Sometimes I cannot handle the random crying and drama that occurs seemingly every second without justification.  The fights about nothing.  The tattle-taling.  The whining.  The constant needing.  The mess making.

The pants shitting.

And so I do what every mother out there has done for generations.

I yell.  I threaten.  I punish.

And.I.Get.Nowhere.

Besides feeling horrible and making them feel horrible, that is.  I also get one step closer to needing therapy and detox and a new liver.  But that’s a whole other post.

And then I put them to bed and think “Tomorrow is a new day.  A better day.  I will be more patient and try to spend more time just hanging out with them.  All they really want is more attention.  I can do this.”

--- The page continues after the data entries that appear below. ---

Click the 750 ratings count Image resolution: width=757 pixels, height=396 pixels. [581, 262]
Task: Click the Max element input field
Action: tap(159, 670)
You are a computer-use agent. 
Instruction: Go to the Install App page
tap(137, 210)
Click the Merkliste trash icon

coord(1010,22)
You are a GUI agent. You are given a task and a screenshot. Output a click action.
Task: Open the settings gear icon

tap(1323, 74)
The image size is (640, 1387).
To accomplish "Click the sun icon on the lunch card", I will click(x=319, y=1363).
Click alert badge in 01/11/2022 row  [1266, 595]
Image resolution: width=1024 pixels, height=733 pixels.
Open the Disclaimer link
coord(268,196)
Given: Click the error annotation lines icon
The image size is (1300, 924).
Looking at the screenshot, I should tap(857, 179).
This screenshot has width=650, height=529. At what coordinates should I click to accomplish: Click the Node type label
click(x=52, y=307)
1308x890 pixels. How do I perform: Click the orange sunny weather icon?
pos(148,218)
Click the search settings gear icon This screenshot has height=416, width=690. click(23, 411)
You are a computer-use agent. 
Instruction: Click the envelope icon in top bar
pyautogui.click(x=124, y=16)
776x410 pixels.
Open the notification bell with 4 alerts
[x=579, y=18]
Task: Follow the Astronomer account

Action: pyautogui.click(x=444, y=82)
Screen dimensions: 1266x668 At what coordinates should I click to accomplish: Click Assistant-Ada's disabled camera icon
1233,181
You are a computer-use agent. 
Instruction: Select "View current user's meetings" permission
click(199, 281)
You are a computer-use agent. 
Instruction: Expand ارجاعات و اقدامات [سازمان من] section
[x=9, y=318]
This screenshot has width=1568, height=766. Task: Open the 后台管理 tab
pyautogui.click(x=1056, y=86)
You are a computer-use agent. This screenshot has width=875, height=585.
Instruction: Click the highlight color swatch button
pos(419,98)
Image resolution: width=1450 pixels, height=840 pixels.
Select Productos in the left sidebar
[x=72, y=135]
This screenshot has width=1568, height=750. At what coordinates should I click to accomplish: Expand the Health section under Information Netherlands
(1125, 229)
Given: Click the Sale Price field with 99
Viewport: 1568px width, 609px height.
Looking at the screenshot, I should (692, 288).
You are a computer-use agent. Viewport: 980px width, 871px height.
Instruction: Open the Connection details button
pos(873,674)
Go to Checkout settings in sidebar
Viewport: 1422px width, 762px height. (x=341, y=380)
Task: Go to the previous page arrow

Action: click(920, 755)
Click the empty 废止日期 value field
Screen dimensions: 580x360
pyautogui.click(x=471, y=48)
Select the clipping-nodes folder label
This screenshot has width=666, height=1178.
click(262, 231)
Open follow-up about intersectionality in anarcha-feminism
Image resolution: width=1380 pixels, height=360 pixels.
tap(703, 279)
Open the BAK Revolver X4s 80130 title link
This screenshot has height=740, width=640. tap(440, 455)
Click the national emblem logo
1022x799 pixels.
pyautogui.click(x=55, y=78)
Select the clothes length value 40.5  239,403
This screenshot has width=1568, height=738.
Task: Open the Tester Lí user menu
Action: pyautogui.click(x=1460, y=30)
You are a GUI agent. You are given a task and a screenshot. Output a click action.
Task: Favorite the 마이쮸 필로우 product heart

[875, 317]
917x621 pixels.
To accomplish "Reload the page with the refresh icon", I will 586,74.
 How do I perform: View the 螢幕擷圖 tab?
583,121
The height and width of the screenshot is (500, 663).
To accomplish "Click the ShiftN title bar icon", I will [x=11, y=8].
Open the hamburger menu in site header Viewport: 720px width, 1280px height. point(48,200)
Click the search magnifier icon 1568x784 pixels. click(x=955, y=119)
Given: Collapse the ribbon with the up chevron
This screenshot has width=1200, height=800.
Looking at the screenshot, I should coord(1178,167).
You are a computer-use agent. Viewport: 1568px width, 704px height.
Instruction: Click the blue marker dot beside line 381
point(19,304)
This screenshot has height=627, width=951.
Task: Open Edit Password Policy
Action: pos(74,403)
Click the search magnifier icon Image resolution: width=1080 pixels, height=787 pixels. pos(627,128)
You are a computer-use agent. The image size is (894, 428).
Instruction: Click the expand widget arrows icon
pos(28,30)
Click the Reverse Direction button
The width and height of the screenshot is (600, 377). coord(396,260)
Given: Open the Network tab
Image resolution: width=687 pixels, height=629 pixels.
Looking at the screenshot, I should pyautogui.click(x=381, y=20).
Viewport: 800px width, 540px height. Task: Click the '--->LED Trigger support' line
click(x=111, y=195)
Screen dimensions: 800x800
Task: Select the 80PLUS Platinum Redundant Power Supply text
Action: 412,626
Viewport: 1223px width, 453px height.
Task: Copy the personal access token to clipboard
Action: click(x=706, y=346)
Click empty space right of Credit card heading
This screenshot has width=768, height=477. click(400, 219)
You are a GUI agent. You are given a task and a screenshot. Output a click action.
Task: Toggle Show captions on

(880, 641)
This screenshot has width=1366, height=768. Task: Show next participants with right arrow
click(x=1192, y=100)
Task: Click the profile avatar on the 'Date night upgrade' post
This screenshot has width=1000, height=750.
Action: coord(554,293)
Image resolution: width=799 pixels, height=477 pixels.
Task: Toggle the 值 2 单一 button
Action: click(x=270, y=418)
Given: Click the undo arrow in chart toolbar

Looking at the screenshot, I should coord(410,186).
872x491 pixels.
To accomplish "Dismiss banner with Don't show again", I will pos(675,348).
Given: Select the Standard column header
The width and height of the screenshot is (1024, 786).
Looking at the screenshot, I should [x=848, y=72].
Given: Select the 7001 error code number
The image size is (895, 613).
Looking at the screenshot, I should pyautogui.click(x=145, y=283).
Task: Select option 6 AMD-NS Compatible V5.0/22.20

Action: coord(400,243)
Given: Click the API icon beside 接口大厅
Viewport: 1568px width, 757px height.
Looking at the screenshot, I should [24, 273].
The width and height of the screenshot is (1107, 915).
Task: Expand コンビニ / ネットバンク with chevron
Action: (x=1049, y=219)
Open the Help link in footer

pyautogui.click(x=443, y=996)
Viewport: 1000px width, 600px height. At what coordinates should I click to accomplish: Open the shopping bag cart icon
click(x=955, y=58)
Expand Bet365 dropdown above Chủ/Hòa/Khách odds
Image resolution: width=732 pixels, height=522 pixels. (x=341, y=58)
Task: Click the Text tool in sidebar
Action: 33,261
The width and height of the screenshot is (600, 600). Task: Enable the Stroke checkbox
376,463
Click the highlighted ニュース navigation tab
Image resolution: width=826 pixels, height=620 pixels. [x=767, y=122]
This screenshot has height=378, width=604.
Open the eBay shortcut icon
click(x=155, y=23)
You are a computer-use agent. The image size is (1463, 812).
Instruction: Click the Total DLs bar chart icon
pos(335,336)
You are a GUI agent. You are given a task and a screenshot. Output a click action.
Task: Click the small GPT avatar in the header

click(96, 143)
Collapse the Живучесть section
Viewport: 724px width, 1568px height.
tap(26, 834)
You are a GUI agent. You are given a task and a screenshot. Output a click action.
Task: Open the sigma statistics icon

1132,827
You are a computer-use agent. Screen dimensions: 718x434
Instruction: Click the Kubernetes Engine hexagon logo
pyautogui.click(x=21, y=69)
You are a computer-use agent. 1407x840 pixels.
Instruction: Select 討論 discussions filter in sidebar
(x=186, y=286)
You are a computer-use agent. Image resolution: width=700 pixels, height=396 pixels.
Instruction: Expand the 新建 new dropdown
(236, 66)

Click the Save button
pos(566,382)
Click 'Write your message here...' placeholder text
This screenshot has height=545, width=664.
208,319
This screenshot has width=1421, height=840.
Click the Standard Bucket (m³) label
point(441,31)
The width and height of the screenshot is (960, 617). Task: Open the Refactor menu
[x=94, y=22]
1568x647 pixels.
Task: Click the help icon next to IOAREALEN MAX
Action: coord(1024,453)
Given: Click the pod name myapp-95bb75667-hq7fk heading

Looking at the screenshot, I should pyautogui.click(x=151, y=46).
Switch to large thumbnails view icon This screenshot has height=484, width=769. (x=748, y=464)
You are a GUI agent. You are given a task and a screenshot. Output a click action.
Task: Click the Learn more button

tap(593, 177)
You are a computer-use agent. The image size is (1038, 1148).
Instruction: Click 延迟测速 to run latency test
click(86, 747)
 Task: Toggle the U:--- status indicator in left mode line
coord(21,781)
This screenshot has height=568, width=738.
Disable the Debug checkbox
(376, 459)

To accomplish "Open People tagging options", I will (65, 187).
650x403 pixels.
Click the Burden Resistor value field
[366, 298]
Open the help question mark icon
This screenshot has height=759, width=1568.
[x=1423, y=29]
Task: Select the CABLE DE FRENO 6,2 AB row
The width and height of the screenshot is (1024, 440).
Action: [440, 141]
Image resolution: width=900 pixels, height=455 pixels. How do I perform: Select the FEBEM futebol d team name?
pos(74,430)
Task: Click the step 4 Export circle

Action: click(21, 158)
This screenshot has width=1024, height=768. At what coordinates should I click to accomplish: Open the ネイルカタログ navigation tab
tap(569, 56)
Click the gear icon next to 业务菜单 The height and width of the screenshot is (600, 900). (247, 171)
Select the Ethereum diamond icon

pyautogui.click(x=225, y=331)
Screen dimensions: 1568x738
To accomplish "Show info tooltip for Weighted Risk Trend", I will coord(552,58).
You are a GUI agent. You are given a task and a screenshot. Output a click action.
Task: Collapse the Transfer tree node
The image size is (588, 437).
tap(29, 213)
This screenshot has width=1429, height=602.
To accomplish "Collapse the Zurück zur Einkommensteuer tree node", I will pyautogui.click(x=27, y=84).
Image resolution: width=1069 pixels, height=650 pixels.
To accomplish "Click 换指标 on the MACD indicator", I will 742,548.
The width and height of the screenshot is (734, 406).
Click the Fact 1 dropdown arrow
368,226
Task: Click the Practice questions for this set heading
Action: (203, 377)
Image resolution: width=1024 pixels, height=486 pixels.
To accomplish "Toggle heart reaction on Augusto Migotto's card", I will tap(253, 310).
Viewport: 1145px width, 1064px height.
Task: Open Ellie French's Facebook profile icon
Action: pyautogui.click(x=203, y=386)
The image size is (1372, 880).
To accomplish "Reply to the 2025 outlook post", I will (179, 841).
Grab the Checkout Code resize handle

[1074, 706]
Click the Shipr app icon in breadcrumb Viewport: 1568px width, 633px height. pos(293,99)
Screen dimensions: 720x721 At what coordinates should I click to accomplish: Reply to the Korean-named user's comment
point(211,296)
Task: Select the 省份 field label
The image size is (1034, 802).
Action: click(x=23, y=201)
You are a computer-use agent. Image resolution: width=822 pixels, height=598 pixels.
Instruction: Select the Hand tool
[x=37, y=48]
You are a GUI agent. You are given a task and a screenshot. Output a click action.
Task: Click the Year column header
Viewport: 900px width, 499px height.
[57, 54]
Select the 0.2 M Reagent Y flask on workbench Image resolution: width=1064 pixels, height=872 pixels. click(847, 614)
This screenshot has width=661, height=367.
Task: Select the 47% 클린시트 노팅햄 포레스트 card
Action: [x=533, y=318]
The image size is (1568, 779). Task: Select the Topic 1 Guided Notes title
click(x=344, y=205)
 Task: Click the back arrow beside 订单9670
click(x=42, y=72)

And then, the next day happens and I am so busy feeding them and cleaning up after them and doing laundry and working that time runs out again and I left with the mom guilt for another day. I never, ever, ever, feel like it’s enough.  Like I’m enough.

Thankfully, every now and again, we have a day where everything goes just right.  I put all my bullshit aside and focus just on them.  I say “yes” more often.  I let the schedule go.  I let the dishes sit.  I make all the things that are usually such a big ass deal no big deal, and just fucking let it stay where it is. We stay up past bedtime.  We get dirty and eat junk food and just never mind about all the things that really aren’t that important after all.

And it’s all ok.  Everybody is still alive the next day.

So far.

And then I feel guilty that I don’t do all that more often.

But you see Bitches.  Mom guilt is just this thing that happens when you love something so much that you set up this impossible standard for yourself.  It’s when you love something so much you can’t possibly ever do enough because there is no action that could ever possibly declare just how much you actually love it.

We will always have mom guilt because we won’t ever be done trying to give our children every single thing they need to be nice humans and smart humans and happy humans.  We have the mom guilt because even though children need to be corrected, and moms are allowed to get frustrated, we don’t want our kids to ever for one second think we aren’t on their side.

We feel guilt because we want more for them than is possible to give.  So we never feel like it’s enough.

So, chin up Bitches.  Tell a few lies that helps to avoid a temper tantrum.  Yell at them when they are assholes, because sometimes love involves teaching them that being an asshole is not a desirable endeavour. Drink the wine and vow to love them JUST AS MUCH TOMOROW  as you do today.  Not more, because that’s hardly possible.

And have a “free day” sometimes where you just lower your expectations and give yourselves a goddamn break.